Report every line below that contains the word "heading". Case counts.

------------

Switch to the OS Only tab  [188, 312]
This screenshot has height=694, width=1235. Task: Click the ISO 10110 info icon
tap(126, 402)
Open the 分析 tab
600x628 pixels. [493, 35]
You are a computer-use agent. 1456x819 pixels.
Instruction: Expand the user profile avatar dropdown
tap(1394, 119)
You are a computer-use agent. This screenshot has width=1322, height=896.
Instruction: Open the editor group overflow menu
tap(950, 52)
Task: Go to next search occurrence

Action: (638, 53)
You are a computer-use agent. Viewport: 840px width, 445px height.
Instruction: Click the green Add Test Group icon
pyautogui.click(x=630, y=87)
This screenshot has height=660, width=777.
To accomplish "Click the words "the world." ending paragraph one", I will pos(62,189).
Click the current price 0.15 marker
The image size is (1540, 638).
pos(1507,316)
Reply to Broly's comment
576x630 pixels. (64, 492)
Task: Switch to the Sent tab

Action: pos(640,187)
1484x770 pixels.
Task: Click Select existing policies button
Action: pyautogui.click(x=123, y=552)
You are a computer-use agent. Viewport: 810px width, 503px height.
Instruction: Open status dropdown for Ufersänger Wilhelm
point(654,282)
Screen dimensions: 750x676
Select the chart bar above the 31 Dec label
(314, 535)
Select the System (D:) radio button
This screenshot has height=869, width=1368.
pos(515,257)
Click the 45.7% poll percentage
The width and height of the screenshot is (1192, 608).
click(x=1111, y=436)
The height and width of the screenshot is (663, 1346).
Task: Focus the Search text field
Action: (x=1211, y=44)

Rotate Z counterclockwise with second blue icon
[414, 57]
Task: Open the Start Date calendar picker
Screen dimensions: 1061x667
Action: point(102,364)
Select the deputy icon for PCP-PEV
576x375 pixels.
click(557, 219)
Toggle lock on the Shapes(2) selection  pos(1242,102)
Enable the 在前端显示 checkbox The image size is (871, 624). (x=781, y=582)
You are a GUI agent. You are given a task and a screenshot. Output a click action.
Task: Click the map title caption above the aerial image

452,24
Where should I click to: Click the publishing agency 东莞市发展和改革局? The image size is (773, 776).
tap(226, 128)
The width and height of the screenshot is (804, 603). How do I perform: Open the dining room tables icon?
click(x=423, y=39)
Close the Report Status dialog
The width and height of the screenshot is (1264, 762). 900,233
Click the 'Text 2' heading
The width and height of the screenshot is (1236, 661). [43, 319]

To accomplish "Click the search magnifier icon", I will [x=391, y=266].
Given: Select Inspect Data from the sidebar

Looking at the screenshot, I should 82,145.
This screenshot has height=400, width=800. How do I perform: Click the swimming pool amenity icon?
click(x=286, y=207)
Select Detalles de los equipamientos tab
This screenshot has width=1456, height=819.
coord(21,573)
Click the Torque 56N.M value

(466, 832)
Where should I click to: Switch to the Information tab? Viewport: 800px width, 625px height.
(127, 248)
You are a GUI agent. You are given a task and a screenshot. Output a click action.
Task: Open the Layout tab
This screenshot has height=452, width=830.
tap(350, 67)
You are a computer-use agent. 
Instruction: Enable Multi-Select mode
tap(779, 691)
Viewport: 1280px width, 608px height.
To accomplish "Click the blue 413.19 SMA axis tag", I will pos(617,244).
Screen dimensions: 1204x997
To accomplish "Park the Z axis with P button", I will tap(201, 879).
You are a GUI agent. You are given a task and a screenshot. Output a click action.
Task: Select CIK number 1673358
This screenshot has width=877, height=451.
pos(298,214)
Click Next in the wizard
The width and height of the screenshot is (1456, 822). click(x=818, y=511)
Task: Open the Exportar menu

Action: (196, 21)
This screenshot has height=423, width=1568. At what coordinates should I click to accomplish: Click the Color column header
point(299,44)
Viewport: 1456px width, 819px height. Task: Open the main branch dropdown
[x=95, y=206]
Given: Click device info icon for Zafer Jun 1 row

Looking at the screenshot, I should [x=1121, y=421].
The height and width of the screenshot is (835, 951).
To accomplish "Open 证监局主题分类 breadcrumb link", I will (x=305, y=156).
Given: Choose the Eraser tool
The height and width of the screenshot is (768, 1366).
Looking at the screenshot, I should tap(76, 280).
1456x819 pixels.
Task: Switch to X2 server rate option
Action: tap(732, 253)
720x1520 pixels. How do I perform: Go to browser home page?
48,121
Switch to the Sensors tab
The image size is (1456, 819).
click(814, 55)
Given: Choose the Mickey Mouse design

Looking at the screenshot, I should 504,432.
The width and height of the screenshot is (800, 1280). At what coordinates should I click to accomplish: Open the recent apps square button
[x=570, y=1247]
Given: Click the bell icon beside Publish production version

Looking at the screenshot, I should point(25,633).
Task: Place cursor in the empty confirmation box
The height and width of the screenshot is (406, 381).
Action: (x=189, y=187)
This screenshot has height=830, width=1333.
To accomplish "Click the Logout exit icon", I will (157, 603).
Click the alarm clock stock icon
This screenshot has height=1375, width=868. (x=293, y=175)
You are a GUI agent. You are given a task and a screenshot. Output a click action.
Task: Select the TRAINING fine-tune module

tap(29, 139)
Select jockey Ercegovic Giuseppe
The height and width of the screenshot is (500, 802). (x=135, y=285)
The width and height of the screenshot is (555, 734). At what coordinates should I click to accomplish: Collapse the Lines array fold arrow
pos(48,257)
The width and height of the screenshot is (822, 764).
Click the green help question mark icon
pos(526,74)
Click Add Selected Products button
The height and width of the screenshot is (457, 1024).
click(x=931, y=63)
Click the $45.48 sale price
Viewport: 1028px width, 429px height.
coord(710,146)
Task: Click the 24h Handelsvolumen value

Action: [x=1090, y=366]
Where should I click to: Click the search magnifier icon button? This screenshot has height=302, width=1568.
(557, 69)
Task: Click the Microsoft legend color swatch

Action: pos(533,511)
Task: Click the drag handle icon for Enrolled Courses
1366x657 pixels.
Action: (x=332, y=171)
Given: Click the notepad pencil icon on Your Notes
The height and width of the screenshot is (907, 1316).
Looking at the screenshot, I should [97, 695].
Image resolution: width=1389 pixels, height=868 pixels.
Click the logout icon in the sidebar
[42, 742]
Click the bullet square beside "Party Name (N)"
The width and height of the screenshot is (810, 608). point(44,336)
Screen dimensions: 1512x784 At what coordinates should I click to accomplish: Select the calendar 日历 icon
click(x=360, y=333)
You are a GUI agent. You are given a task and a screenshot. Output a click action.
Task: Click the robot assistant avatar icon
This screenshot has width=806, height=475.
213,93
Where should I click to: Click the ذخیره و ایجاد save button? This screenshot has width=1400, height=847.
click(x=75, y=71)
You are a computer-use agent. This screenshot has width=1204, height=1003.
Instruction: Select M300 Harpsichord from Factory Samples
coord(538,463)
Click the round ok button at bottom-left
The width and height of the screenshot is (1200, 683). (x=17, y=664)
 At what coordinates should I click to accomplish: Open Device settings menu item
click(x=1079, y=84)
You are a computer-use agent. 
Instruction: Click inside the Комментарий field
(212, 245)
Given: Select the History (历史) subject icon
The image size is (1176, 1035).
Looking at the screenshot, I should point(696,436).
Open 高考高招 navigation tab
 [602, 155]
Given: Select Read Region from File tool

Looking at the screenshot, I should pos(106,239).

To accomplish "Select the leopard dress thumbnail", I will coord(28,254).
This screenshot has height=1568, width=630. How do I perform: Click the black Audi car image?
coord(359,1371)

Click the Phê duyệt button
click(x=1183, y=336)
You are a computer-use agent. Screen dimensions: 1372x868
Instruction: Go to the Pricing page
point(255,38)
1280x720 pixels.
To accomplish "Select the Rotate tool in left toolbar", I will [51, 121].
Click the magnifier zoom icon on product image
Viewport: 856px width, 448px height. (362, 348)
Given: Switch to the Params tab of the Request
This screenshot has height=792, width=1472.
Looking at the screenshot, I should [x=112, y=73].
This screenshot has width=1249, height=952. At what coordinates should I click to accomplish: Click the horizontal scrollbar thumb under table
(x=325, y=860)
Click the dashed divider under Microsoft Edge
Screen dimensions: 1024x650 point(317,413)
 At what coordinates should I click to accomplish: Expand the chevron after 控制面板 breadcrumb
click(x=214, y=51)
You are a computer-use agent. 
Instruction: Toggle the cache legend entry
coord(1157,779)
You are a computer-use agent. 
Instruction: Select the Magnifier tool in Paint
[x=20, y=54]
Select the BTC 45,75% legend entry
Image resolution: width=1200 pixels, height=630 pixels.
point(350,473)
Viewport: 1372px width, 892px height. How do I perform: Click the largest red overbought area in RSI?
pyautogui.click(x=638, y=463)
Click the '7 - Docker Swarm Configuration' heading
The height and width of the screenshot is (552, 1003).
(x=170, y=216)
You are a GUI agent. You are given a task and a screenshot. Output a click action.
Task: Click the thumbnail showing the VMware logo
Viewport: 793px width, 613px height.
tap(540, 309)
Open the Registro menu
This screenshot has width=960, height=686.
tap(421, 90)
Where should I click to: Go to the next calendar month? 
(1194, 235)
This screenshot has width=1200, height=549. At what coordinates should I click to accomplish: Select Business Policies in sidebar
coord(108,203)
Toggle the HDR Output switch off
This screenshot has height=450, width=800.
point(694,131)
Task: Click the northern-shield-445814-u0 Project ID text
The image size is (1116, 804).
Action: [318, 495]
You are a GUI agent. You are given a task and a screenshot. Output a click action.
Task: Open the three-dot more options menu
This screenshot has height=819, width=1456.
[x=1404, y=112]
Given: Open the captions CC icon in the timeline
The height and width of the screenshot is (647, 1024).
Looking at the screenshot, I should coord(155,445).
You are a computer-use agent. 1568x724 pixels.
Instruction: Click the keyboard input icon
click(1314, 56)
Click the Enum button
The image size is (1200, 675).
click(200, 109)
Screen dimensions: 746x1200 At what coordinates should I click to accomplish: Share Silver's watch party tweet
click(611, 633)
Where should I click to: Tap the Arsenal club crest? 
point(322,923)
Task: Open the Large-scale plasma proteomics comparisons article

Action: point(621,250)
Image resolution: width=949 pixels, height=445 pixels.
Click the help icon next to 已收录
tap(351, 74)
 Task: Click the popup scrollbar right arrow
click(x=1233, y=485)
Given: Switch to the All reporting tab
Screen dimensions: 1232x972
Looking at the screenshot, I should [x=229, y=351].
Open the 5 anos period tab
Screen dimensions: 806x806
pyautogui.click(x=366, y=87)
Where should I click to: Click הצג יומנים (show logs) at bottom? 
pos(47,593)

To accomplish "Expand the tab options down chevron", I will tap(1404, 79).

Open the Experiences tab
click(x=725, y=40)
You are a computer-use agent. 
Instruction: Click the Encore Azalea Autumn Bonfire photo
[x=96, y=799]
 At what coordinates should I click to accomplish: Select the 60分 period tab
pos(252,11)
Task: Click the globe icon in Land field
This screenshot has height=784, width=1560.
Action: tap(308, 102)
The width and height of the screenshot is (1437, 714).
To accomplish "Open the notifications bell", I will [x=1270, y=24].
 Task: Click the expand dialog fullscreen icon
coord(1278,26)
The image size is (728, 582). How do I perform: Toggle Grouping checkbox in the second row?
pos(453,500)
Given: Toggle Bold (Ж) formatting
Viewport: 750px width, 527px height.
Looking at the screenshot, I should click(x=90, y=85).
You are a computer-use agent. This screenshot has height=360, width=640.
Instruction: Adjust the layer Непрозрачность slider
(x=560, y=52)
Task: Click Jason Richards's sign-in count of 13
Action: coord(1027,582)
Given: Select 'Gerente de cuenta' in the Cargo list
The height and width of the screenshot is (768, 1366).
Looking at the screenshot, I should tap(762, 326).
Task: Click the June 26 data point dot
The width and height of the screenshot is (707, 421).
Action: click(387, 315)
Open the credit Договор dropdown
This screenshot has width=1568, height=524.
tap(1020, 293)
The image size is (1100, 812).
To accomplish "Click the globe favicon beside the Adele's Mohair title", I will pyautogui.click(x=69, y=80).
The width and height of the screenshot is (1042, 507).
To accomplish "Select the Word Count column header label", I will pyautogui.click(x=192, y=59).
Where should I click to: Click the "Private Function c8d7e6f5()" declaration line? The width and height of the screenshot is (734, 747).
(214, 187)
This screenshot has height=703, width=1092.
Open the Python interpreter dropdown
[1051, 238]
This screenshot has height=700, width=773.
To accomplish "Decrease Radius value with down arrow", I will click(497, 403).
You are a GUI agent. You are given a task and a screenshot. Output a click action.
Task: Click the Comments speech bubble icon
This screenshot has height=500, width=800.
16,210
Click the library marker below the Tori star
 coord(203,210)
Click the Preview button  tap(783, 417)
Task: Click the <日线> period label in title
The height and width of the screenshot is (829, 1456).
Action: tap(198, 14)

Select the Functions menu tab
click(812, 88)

------------

▸ Complete output:
Click the 'Text 2' heading
Click the '7 - Docker Swarm Configuration' heading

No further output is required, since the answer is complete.